WHAT YOU HAVE TO DO: Please reproduce all of the entries exactly, without omitting any.

-------- DATA SUPPLIED --------

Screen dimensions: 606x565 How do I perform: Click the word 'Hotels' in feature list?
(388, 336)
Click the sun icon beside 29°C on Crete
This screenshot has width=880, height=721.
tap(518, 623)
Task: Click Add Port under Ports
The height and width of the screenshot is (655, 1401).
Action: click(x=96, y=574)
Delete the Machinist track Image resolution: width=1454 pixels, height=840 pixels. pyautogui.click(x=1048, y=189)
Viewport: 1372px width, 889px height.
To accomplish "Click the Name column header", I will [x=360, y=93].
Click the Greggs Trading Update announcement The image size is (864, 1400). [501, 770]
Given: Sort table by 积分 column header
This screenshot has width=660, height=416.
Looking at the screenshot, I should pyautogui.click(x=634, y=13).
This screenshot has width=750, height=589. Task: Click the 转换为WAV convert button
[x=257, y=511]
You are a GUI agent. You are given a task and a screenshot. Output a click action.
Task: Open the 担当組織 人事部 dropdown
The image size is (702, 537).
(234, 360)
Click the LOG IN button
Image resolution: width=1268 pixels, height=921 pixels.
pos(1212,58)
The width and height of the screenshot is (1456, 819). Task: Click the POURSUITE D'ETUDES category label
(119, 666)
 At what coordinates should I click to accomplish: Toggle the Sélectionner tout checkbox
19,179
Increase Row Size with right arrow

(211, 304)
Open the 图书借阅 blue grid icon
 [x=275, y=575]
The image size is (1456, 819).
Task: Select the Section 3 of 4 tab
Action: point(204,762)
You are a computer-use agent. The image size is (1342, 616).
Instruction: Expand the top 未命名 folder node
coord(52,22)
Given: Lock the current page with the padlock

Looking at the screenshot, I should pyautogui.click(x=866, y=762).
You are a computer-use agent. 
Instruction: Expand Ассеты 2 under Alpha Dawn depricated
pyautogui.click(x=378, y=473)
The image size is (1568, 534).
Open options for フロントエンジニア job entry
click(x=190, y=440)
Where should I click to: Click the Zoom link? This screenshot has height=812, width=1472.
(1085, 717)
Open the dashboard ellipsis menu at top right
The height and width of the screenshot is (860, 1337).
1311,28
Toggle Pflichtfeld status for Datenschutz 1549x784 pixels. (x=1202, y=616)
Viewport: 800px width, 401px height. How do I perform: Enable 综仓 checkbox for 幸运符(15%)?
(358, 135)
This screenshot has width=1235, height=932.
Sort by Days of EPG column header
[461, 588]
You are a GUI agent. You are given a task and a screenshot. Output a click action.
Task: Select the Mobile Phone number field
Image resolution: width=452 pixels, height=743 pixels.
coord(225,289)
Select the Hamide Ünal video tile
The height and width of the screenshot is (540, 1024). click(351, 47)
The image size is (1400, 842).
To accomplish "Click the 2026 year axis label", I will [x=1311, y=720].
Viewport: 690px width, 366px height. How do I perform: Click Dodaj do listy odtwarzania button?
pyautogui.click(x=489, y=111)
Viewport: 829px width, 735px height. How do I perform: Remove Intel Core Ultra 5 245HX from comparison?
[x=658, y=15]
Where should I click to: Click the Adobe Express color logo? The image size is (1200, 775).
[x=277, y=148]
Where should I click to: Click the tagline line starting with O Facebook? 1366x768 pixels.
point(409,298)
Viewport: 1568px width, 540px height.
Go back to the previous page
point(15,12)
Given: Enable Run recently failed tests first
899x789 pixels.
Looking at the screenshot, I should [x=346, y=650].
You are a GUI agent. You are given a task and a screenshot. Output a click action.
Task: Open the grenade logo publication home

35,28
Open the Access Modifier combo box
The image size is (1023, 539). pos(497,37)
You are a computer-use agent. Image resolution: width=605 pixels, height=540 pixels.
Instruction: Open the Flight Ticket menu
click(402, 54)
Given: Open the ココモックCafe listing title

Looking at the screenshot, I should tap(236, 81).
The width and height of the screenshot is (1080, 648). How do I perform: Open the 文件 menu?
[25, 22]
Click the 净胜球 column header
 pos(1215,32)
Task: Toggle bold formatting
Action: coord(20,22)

--------

OUTPUT OF THE TASK:
Screen dimensions: 606x565 How do I perform: Click the word 'Hotels' in feature list?
(388, 336)
Click the sun icon beside 29°C on Crete
This screenshot has width=880, height=721.
tap(518, 623)
Task: Click Add Port under Ports
The height and width of the screenshot is (655, 1401).
Action: click(x=96, y=574)
Delete the Machinist track Image resolution: width=1454 pixels, height=840 pixels. pyautogui.click(x=1048, y=189)
Viewport: 1372px width, 889px height.
To accomplish "Click the Name column header", I will [x=360, y=93].
Click the Greggs Trading Update announcement The image size is (864, 1400). [501, 770]
Given: Sort table by 积分 column header
This screenshot has width=660, height=416.
Looking at the screenshot, I should pyautogui.click(x=634, y=13).
This screenshot has width=750, height=589. Task: Click the 转换为WAV convert button
[x=257, y=511]
You are a GUI agent. You are given a task and a screenshot. Output a click action.
Task: Open the 担当組織 人事部 dropdown
The image size is (702, 537).
(234, 360)
Click the LOG IN button
Image resolution: width=1268 pixels, height=921 pixels.
pos(1212,58)
The width and height of the screenshot is (1456, 819). Task: Click the POURSUITE D'ETUDES category label
(119, 666)
 At what coordinates should I click to accomplish: Toggle the Sélectionner tout checkbox
19,179
Increase Row Size with right arrow

(211, 304)
Open the 图书借阅 blue grid icon
 [x=275, y=575]
The image size is (1456, 819).
Task: Select the Section 3 of 4 tab
Action: point(204,762)
You are a computer-use agent. The image size is (1342, 616).
Instruction: Expand the top 未命名 folder node
coord(52,22)
Given: Lock the current page with the padlock

Looking at the screenshot, I should pyautogui.click(x=866, y=762).
You are a computer-use agent. 
Instruction: Expand Ассеты 2 under Alpha Dawn depricated
pyautogui.click(x=378, y=473)
The image size is (1568, 534).
Open options for フロントエンジニア job entry
click(x=190, y=440)
Where should I click to: Click the Zoom link? This screenshot has height=812, width=1472.
(1085, 717)
Open the dashboard ellipsis menu at top right
The height and width of the screenshot is (860, 1337).
1311,28
Toggle Pflichtfeld status for Datenschutz 1549x784 pixels. (x=1202, y=616)
Viewport: 800px width, 401px height. How do I perform: Enable 综仓 checkbox for 幸运符(15%)?
(358, 135)
This screenshot has width=1235, height=932.
Sort by Days of EPG column header
[461, 588]
You are a GUI agent. You are given a task and a screenshot. Output a click action.
Task: Select the Mobile Phone number field
Image resolution: width=452 pixels, height=743 pixels.
coord(225,289)
Select the Hamide Ünal video tile
The height and width of the screenshot is (540, 1024). click(351, 47)
The image size is (1400, 842).
To accomplish "Click the 2026 year axis label", I will [x=1311, y=720].
Viewport: 690px width, 366px height. How do I perform: Click Dodaj do listy odtwarzania button?
pyautogui.click(x=489, y=111)
Viewport: 829px width, 735px height. How do I perform: Remove Intel Core Ultra 5 245HX from comparison?
[x=658, y=15]
Where should I click to: Click the Adobe Express color logo? The image size is (1200, 775).
[x=277, y=148]
Where should I click to: Click the tagline line starting with O Facebook? 1366x768 pixels.
point(409,298)
Viewport: 1568px width, 540px height.
Go back to the previous page
point(15,12)
Given: Enable Run recently failed tests first
899x789 pixels.
Looking at the screenshot, I should [x=346, y=650].
You are a GUI agent. You are given a task and a screenshot. Output a click action.
Task: Open the grenade logo publication home

35,28
Open the Access Modifier combo box
The image size is (1023, 539). pos(497,37)
You are a computer-use agent. Image resolution: width=605 pixels, height=540 pixels.
Instruction: Open the Flight Ticket menu
click(402, 54)
Given: Open the ココモックCafe listing title

Looking at the screenshot, I should tap(236, 81).
The width and height of the screenshot is (1080, 648). How do I perform: Open the 文件 menu?
[25, 22]
Click the 净胜球 column header
 pos(1215,32)
Task: Toggle bold formatting
Action: coord(20,22)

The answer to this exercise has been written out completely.